One more question from a reader that I think will be a nice one to end on. How do you deal with climate anxiety and paralysis? How do you maintain hope?
It is the essential question of our time, and very complicated to answer. But in brief: I have worked my way to seeing that most of our fear and terror has to do with the knowledge that there is no way forward into this crisis and through this crisis that doesn’t involve great suffering, disruption, and pain, and lots of death. Yet a lot of our despair comes about because we see the world addressing this question as a problem of chemistry and engineering, and not of change in consciousness or change in culture. We’re afraid that there is no other kind of cultural configuration than human exceptionalism; we live in a culture that equates meaning with accumulation, and we don’t know how to get out of it.
Critic and theorist Fredric Jameson famously said that it’s easier to imagine the end of the world than the end of capitalism. And that’s why we’re terrified. No matter what we do on the chemistry end, on the reduction end, if meaning still means accumulation, we’re not going to change who we are or what we want. So the crisis is going to cause us great pain and suffering, and nothing is going to be different. If, however, we recover what so many cultures around the world have known throughout so much of human history, and begin to realize there are other ways of finding meaning—in our connections with other living things, with interbeing, with rehabilitation, with taking joy in living where we live, in committing to place and understanding what place wants, in being present and attentive and understanding the incredible diversity and agency of the more-than-human world, we may find that the world of the future has more possibility for meaning, more work and more meaningful engagement, than the world of the present.

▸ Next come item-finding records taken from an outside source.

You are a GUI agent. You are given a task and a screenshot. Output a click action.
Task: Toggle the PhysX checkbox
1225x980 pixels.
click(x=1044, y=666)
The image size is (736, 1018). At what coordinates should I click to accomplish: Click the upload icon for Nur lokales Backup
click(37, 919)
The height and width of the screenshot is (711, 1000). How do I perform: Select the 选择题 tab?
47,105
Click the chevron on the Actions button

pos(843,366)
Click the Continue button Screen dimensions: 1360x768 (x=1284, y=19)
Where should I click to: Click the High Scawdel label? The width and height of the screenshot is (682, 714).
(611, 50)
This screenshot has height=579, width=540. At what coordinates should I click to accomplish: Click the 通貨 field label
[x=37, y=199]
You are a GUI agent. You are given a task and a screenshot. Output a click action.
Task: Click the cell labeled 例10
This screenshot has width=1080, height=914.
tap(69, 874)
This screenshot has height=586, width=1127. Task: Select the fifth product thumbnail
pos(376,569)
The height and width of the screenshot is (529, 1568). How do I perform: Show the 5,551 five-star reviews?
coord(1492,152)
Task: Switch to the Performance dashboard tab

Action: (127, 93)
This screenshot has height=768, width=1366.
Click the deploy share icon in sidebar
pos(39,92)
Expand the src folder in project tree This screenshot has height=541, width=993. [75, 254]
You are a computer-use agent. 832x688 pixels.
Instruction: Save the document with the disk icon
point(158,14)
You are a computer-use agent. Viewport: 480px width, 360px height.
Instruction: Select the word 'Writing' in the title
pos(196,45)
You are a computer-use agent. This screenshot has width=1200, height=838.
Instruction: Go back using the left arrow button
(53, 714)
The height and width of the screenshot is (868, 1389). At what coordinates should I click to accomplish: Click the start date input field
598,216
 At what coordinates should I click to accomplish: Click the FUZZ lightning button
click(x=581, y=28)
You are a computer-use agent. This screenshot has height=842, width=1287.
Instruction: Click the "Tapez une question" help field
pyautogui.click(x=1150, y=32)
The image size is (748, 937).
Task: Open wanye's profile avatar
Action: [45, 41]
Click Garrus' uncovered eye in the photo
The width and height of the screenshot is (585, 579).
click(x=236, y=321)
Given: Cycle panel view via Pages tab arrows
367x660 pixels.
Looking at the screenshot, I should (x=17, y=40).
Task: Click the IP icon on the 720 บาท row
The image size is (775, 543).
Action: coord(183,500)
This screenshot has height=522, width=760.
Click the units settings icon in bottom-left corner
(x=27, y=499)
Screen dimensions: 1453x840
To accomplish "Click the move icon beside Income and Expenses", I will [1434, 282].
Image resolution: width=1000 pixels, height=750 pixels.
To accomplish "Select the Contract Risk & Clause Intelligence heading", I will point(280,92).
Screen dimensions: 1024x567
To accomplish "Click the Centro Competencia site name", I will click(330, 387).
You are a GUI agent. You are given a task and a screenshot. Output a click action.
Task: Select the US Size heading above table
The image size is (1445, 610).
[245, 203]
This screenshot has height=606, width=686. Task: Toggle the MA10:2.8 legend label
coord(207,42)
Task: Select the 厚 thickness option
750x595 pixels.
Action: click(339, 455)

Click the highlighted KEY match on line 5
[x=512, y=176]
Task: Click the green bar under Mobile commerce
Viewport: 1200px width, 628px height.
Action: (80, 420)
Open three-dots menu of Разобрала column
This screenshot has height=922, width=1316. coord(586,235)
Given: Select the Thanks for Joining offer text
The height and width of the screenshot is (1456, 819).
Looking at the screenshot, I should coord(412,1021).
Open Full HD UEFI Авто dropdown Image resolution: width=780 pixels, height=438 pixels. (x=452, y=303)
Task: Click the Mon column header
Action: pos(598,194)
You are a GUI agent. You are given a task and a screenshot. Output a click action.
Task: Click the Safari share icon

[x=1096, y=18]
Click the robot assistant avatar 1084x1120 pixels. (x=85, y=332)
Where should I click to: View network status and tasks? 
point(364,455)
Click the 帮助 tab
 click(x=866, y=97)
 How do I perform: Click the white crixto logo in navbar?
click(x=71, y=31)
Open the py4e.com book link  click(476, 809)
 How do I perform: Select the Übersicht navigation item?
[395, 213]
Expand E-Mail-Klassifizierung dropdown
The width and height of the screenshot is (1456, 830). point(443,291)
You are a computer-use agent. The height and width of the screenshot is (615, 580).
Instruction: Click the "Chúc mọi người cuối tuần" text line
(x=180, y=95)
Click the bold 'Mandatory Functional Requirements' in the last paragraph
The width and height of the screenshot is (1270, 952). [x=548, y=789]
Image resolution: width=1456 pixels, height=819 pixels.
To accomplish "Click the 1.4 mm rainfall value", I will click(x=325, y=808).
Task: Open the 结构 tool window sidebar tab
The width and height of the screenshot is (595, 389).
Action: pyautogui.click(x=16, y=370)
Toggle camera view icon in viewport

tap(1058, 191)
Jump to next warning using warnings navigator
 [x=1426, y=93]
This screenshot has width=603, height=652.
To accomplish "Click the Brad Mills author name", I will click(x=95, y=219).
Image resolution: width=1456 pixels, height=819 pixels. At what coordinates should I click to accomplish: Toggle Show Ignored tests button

If we are afraid that life won’t survive the climate crisis that we’ve unleashed, I think we can console ourselves with the fact that life has survived mass extinctions that were caused by changes in the earth that are much more extreme than the ones we’ve set in motion. So in all likelihood, life will survive anything that we throw at it. Then the question is, will we be around in any capacity? I believe that our collective ingenuity and resourcefulness will, if we can transform our consciousness, find ways of rehabilitating and re-entering the community of living things, and finding a durable and renewable way of being on the planet. So if there is life and if we are around, the question is: What will replace our sense of meaning in the present? And what is hope? Hope is a willingness to commit to engage the future. In the world that I’m describing, if there is more work, and more meaning, even if it is accompanied by upheaval and pain and suffering, it may ultimately be better to make that leap into a new kind of culture and to find greater purpose than anything that the culture of commodity-mediated individualist human exceptionalism now offers us. Hope in the future will consist of tying us back together to the living planet.
This interview has been edited for length and clarity.